__Your tasks__
1. Using the article below on the 2004 domestic spending bill, explain why a 0.83 percent cut was applied to the agreed-upon level of every program.
2. According to the article below on the 2004 domestic spending bill, how tall did the bill and its explanatory documents measure?

__Excerpt__
::::
Republicans guided a $388 billion domestic spending bill toward congressional passage on Saturday, hoping to climax lawmakers' lame-duck session by shipping President Bush (search) a measure that clamps down on spending from education to clean energy projects.

In a rare Saturday session that leaders hoped would be their last business day of 2004, the House and Senate planned votes on the massive legislation — six weeks after the government's new budget year started. In what is becoming an annual rite on Capitol Hill, lawmakers and their staffs had just a few hours before votes were to be cast to sort through the complex bill, which combined with explanatory documents measured 14 inches tall.

"We intend to make sure we're not going to have any wild spending sprees like we've had in the past," said Rep. Pete Sessions (search), R-Texas, as House debate began.

Many Democrats were expected to support the measure because of the many popular programs it finances. Even so, they complained that Republicans were forcing a bill through Congress that was too stingy to many programs and that contained buried provisions that might not have survived on their own.

"This process smells, and the odor wafts from sea to shining sea," said Rep. Alcee Hastings, D-Fla.

Final disputes were not swept away until shortly before midnight Friday, when lawmakers dropped an effort to block Bush's drive to shift some federal work to private companies. House Majority Leader Tom DeLay (search), R-Texas, helped win an extra $300 million for NASA, pushing the space agency's total over $16 billion.

While the bill was loaded with thousands of projects for lawmakers' home districts, it most of all reflected the hardball realities of deficit politics. Congress' Republican majority balanced generous increases — like a 12 percent boost for the FBI to $5.2 billion and more aid for the refugee catastrophe in Sudan — with cuts in some programs and token increases for others.

"This is a lean and clean package that adheres to the budgetary limits agreed to by the president and Congress," said Rep. Bill Young, R-Fla., chairman of the House Appropriations Committee and a chief author of the bill.

Among the victims were Bush priorities like education, which would grow by less than 2 percent to nearly $57 billion. The National Endowment for Democracy, which buttresses democratic institutions abroad, got $60 million of the $80 million he wanted, while his FutureGen program to promote clean-burning power plants got $18 million — one-thirteenth of what the White House proposed.

To help pay for some of the bill's initiatives, a 0.83 percent cut was imposed on the agreed-upon level of every program.
::::
__Data below__
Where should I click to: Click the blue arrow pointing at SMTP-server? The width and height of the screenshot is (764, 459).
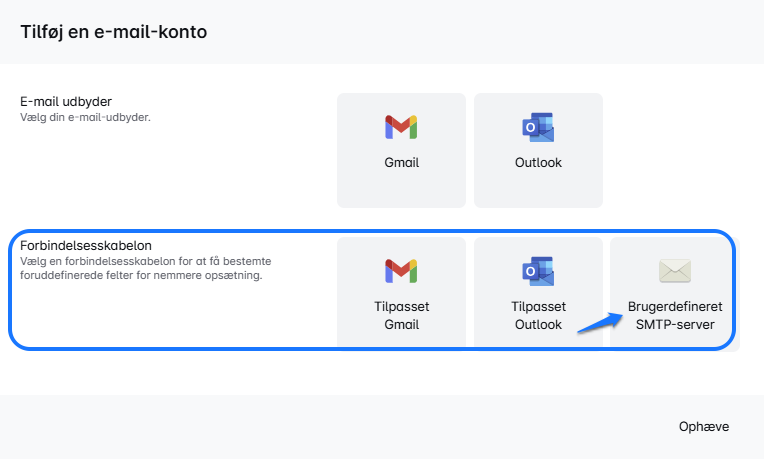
::::
__Responses__
1. The article says the cut was imposed to help pay for some of the bill's initiatives. Lawmakers applied the 0.83 percent reduction to the agreed-upon level of every program to offset the cost of those initiatives.

2. 14 inches tall.